The chili was a hit and eaten very quickly.  I actually never got to taste it.  In the middle of dinner, some one asked if there were peanuts in the stew.  I quickly dismissed that notion and we went back to eating.
I would have forgotten about this except that Paul occasionally mentioned the peanuts in the stew.  I'm sure he was laughing with me, not laughing at me.  The other day I asked him to go to the store to get some red beans.  A friend sent me a magazine from the USA that featured a recipe with red beans. So Paul went to the store to buy red beans.  He talked to the grain man and asked him about the bin with red beans....which are actually red peanuts.  Yes, it's true.  I soaked and pressure cooked red peanuts for our  Christmas Eve stew.

So which are the peanuts and which are the beans?  You can probably tell from the pictures..but could you tell if they were in a big grain bin?  I couldn't.  But I can now!

Saturday, January 16, 2010

Winter in Shenyang

View from our friend's window- they live on the 14th floor of their apartment building. Can't you just feel the cold?
China is heated by coal. This coal plant is literally across the street from our apartment. The smoke is everywhere in winter.
You can see a tall building in the background. It is currently under construction. The workers live behind the white fence in sub-standard dormitory type housing. For every skyscraper in China, there are hundreds of these poor migrant workers, trying to support their families.

Mandatory volunteerism. These are college students clearing the snow. Every school and university has an area that they are responsible for. In winter, you see students clearing the snow with brooms and shovels. The idea is to teach community spirit and responsibility.
Imagine college students doing this in America! Or school children! But here, it is totally normal.

Ice skating on Christmas Day. NorthEastern University (DongBei Daxue) floods their sports field in winter. They are then used for PE classes. You can skate there for about RMB 10 or a little over a dollar. It was pretty empty on Christmas because the students were clearing snow and ice.
That is Elisabeth on skates with the face mask.

Paul and I went out one night. We put on long john's, double socks, jeans, shirt, sweaters, ear muffs, face mask (for Sandy), hats, scarves and double gloves. Then we rode our bikes over for sea food hot pot.
We didn't actually know it was sea food hot pot until the sea creatures appeared in our hot pot. We also had sweet potato, lamb, and some other vegetables to cook. All for about $10.00.
· · ·
→ WHAT IS BEING ASKED
Condense the paragraph of the blog post that begins "Mandatory volunteerism" into a short bulleted list that keeps its main facts. The data that comes next has no connection to the text.

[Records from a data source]
· · ·
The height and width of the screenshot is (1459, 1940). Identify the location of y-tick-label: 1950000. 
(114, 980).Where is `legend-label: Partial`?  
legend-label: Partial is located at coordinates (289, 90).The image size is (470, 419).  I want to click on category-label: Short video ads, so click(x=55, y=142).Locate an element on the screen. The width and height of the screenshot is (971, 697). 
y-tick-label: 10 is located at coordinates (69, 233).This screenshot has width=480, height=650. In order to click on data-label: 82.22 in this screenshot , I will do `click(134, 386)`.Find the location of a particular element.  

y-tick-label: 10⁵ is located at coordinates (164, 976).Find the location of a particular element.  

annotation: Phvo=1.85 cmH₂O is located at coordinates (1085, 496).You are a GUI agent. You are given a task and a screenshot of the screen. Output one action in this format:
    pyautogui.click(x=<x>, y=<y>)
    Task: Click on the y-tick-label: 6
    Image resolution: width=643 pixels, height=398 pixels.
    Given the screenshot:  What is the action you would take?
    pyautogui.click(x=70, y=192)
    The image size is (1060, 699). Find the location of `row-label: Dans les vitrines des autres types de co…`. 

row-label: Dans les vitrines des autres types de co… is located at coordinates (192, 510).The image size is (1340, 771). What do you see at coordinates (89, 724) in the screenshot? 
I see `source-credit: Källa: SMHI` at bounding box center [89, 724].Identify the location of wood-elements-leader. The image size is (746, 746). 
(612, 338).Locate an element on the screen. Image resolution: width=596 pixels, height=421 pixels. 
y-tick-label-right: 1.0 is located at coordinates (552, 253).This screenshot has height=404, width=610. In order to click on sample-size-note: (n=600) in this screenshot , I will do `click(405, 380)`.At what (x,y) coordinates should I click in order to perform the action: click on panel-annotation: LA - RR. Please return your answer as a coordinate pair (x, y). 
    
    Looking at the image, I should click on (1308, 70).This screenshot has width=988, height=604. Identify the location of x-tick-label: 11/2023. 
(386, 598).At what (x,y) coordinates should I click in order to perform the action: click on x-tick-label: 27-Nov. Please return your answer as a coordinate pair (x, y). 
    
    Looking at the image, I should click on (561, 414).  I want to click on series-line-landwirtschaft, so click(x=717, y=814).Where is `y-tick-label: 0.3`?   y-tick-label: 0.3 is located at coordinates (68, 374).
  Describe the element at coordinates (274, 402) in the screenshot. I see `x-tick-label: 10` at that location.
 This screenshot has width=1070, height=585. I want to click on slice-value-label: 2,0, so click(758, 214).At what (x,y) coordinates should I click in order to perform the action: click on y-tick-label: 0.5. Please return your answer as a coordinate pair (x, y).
· · ·
→ SOLUTION
- College students clear snow as a form of mandatory volunteerism.
- Every school and university is responsible for its own area.
- In winter, students clear the snow with brooms and shovels.
- The aim is to teach community spirit and responsibility.